Korotçenko, Sputnik'e açıklamasında şu ifadeleri kullandı:
'Ardında ABD ajanlarının durduğu 15 Temmuz darbe girişimini de hatırlıyoruz'
"Elbette ABD’nin Türkiye’ye yönelik bu davranışının saygı dolu olduğu söylenemez. Hatta bu davranışın kabul edilemez olduğunu söylerim. Türkiye, kendi kendine yeten, otorite sahibi ve etkili bir ülke, üstelik konvansiyonel silahlı kuvvetlerden bahsedecek olursak NATO’da en büyük ikinci askeri potansiyele sahip. Bu anlamda, ABD’nin açık bir şekilde bu tür davranışta bulunması, Türkiye’yi eşit haklara sahip partner olarak görmediklerini gösteriyor. ABD’nin aslında Türkiye’ye her zaman pek iyi davranmadığını kaydetmek gerekir. Ardında ABD ajanlarının durduğu 15 Temmuz darbe girişimini de hatırlıyoruz. ABD’nin himaye altına aldığı ve Türkiye’deki durumu istikrarsızlaştırmak için her an devreye sokmaya hazır Fethullah Gülen’i de hatırlıyoruz. Ayrıca ABD, Türkiye’nin güçlü ve etkili hava ve füze savunma sistemine sahip olmasını istemiyor."
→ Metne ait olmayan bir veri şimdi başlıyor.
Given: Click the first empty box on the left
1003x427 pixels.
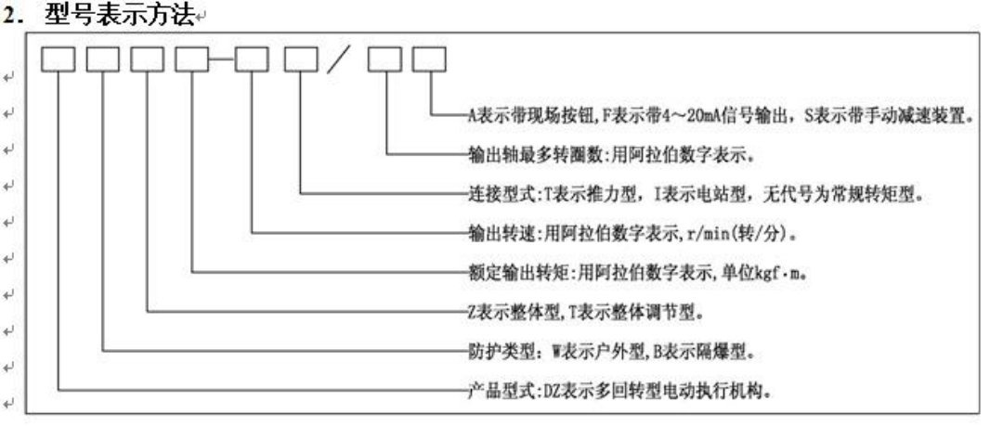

ABD’nin bu tür eylemlerini, küresel silah pazarında kötü niyetli rekabet olarak değerlendirdiklerini söyleyen Korotçenko, sözlerini şöyle sürdürdü:
"Türkiye, bugün var olan en iyi sistemi seçti. Rus yapımı S-400 hava savunma füze sistemi, taktik ve teknik özellikleri açısından Amerikan muadili Patriot PAC-3’ten çok daha iyi. Üstelik Amerikalılar, yurt dışına Patriot teslim ederken özel yazılım yüklüyorlar. Bu şu anlama geliyor, eğer Türkiye hava savunma sistemini ABD’den alsaydı Washington istediği zaman bir radyo sinyaliyle bu sistemi devre dışı bırakabilirdi. Yani Türkiye’nin milyarlarca dolarlık harcaması hemen hiçbir işe yaramayan metal hurdaya dönüşürdü. Türk Genelkurmay Başkanlığı bunu çok iyi biliyordu. Bu yüzden seçim S-400’den yana kullanıldı. Bu anlamda bu alım, ABD'nin itibarına, iddialarına ve nihayetinde savunma sanayisine yönelik büyük bir darbe oldu."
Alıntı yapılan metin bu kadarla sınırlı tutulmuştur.